UIL at NeuRIPS

Urban Information Lab Members Present Research at NeurIPS 2025 in San Diego

Members of the Urban Information Lab (UIL) recently participated in NeurIPS 2025, held in San Diego, one of the world’s leading conferences on machine learning and artificial intelligence. This year’s conference featured a wide range of cutting-edge research on AI theory, systems, and applications, including growing attention to urban-scale challenges through the UrbanAI: Harnessing Artificial Intelligence for Smart Cities workshop.

UIL members Yiming, Tianyi, and Baik presented their research through poster sessions, showcasing how advanced AI methods—particularly large language models (LLMs) and multi-agent systems—can be applied to urban mobility, infrastructure, and spatial-economic analysis. During the conference, the group also reconnected with UIL alumnus Sean, highlighting the lab’s continuing academic network.

LLM-Powered Digital Twins for Urban Mobility

Yiming presented his work titled
“LLM-Powered Digital Twins for Interactive Urban Mobility Simulation: Integrating SUMO with AI Agents.”

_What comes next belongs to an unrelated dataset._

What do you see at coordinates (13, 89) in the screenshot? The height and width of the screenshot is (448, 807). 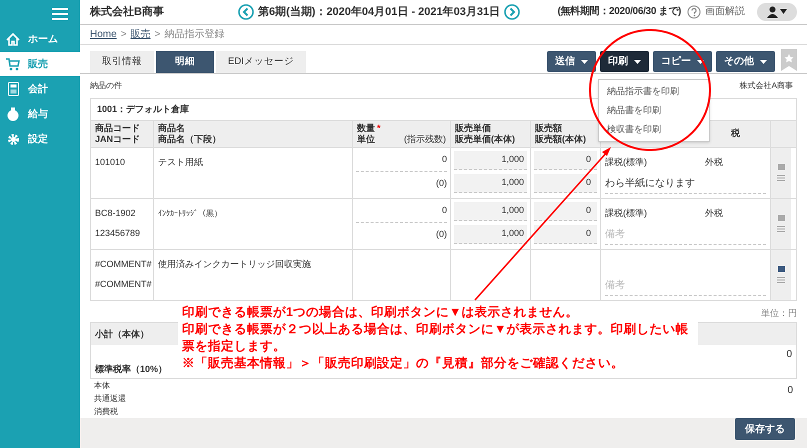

This research introduces a web-based transportation digital twin that integrates the SUMO traffic simulator with LLM-based AI agents using the OpenAI Agents SDK and Model Context Protocol (MCP). The system enables users to interact with complex mobility simulations through natural language, lowering technical barriers for planners and non-experts. Users can conversationally define scenarios such as road network changes, traffic signal retiming, parking policies, or special events, which are translated by AI agents into executable simulation commands. Using Austin, Texas as a case study, the work demonstrates how LLM-augmented digital twins can support policy testing, resilience evaluation, and sustainable mobility planning.

EV Charging Stations and Urban Economic Spillovers

Baik shared a poster titled
“Plug In For Lunch: Exploring Dining Options Around American EV Charging Stations.”

The study applies LLM-assisted analysis to loosely structured geospatial data to examine the relationship between EV charging stations (EVCS) and nearby dining options in the United States. Beyond methodological contributions, the research proposes policy initiatives aimed at maximizing positive spillover effects between EVCS infrastructure and surrounding urban points of interest (POIs), emphasizing the role of charging stations as catalysts for local economic activity.

Multi-Agent Systems and Physics-Informed AI for Urban Applications

Tianyi presented two papers at the UrbanAI workshop:

  • “Trust-Based Multi-Agent Framework for On-Ramp Merging Integrating Large Language Models”

  • “Physics-Informed Learning via Diffusion Framework for System State Estimation”

These works explore how LLMs and diffusion-based learning frameworks can be combined with domain knowledge and trust mechanisms to improve decision-making and system estimation in complex, real-world environments, including transportation systems relevant to urban contexts.

Participation in NeurIPS 2025 reflects Urban Information Lab’s continued engagement with the global AI research community and its commitment to advancing human-centered, AI-driven urban systems research. The conference also provided valuable opportunities for collaboration, knowledge exchange, and reconnection with UIL alumni.

Urban Information Lab looks forward to building on these contributions and further exploring how cutting-edge AI methods can inform urban planning, mobility, and infrastructure policy.